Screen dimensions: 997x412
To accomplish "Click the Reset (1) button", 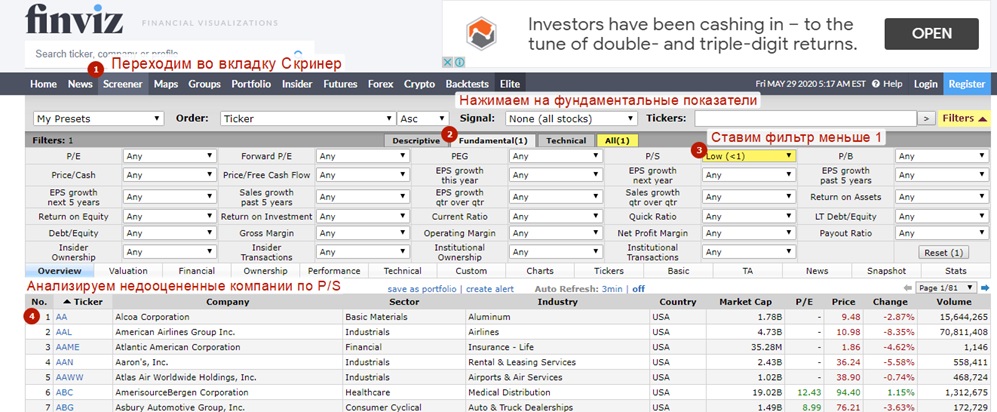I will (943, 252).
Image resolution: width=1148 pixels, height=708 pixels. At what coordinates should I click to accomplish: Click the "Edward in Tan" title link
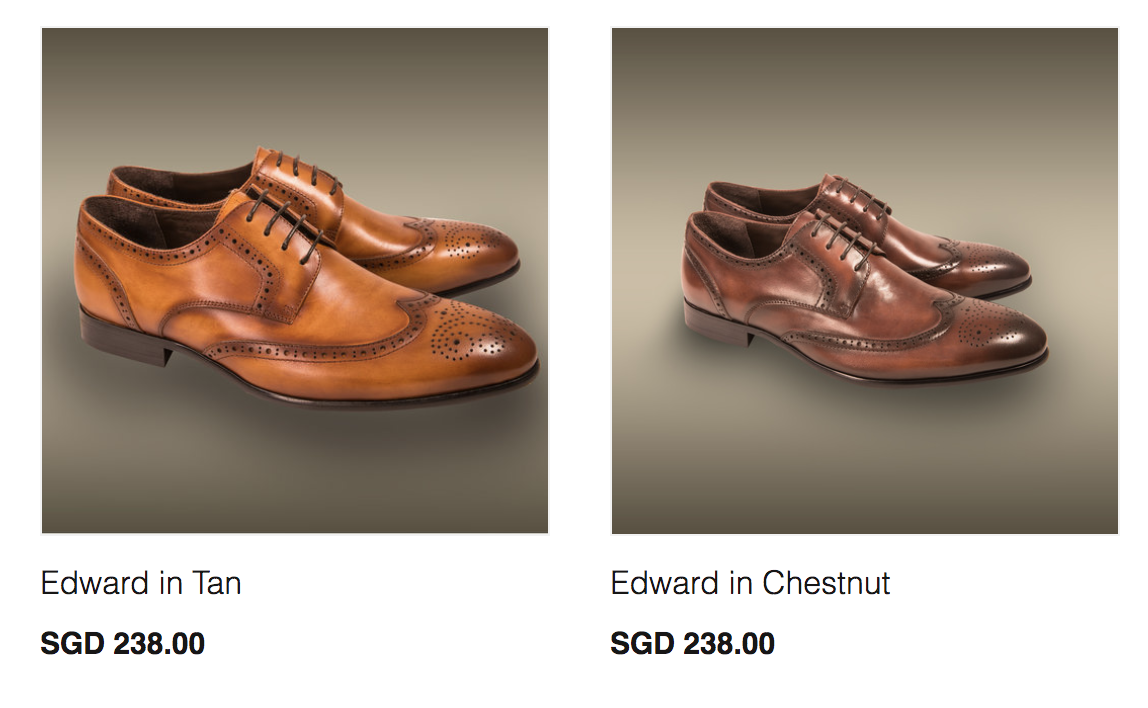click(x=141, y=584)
--
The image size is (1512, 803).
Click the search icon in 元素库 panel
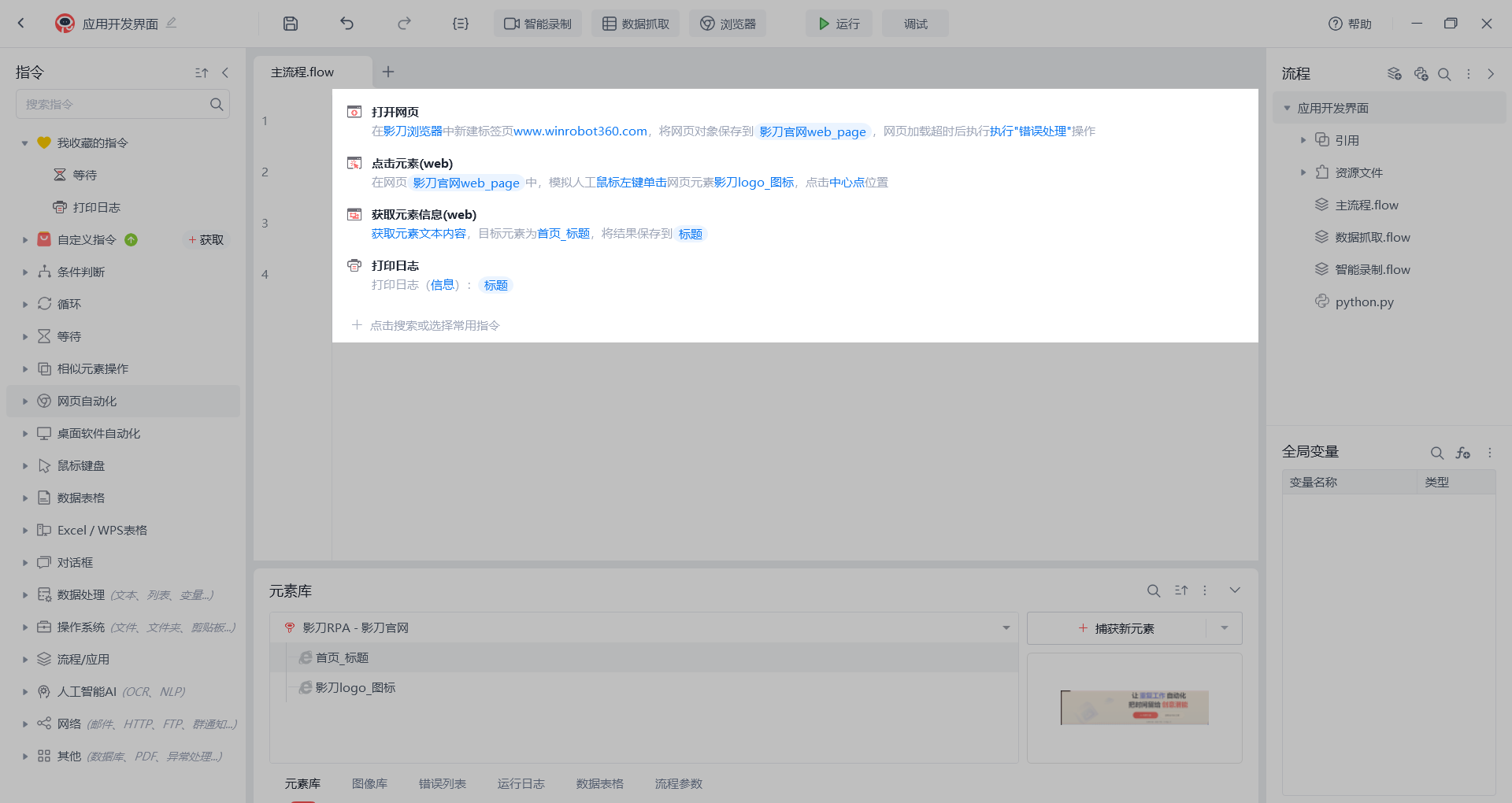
--
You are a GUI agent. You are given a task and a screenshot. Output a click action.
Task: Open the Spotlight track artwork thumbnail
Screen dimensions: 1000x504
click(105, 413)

* **YOUR INSTRUCTIONS**
Look above for the line holding "The image size is (1512, 803).". Print it and every line after it, exactly, through the line holding "Click the search icon in 元素库 panel".

* **RESPONSE BELOW**
The image size is (1512, 803).
Click the search icon in 元素库 panel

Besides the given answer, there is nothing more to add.